L’éducation est essentielle, mais pas suffisante…
L’exposition
L’éducation s’adresse à la région « rationnelle » du cerveau, la région où celui-ci crée des associations : le néocortex. Par contre, la peur, elle, est irrationnelle et provient d’une région plus primitive du cerveau : le système limbique. Même si on comprend que la hernie ne peut causer la paralysie, la peur générée par le système limbique face à une activité physique a préséance sur le fait que l’on sache une hernie sans danger : le système limbique est notre système d’alarme ultime, le mécanisme qui nous a permis de survivre. C’est lui le patron !

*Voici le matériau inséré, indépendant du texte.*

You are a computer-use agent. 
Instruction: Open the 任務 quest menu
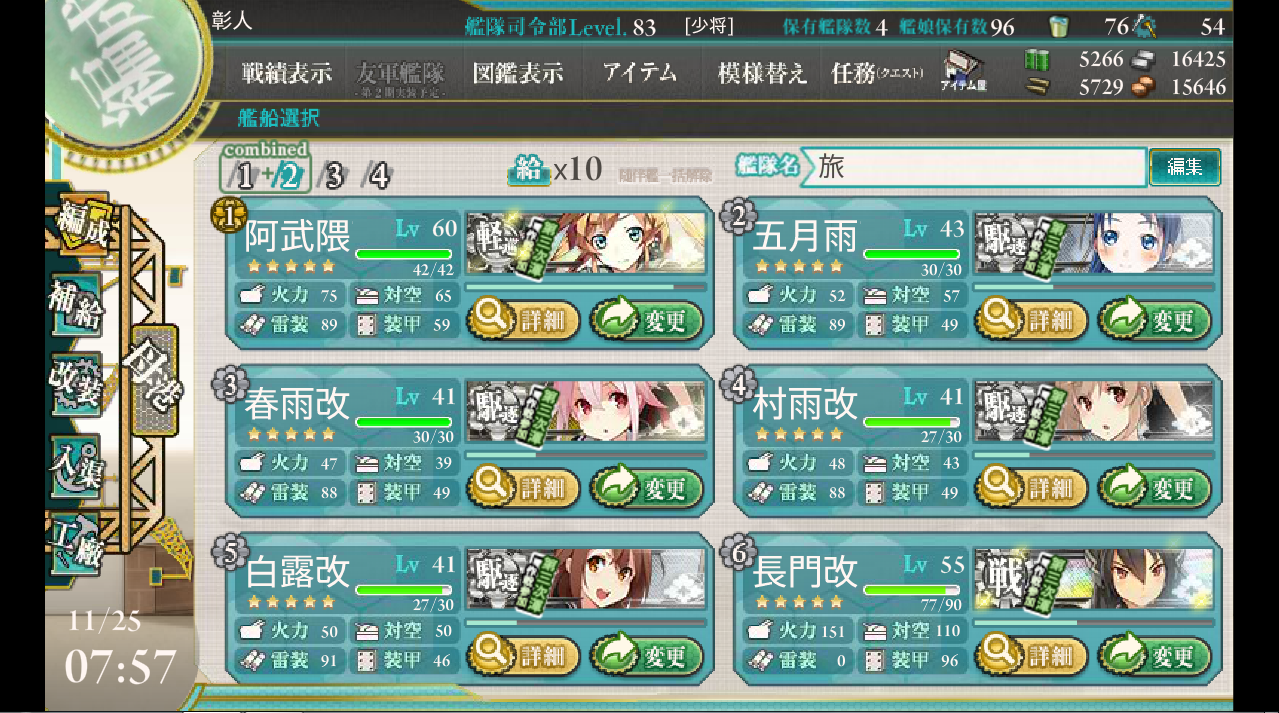[877, 73]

Une seule pratique peut venir à bout de la peur de bouger : l’exposition progressive au mouvement. Nos collègues psychologues nous ont enseigné qu’il faut progressivement se confronter à l’élément phobogène (à ce qui nous fait peur) pour l’éradiquer complètement.
Techniques
Des techniques de désensibilisation systématique ont été depuis développées et sont enseignées dans les universités depuis les années 2000. Les kinésiologues, physiothérapeutes, ergothérapeutes et TRP peuvent donc élaborer des protocoles efficaces. Les résultats sont, la plupart du temps, assez rapides : trois à cinq semaines tout au plus. Une fois la kinésiophobie éliminée, la phase de développement des capacités physiques et fonctionnelles peut alors débuter.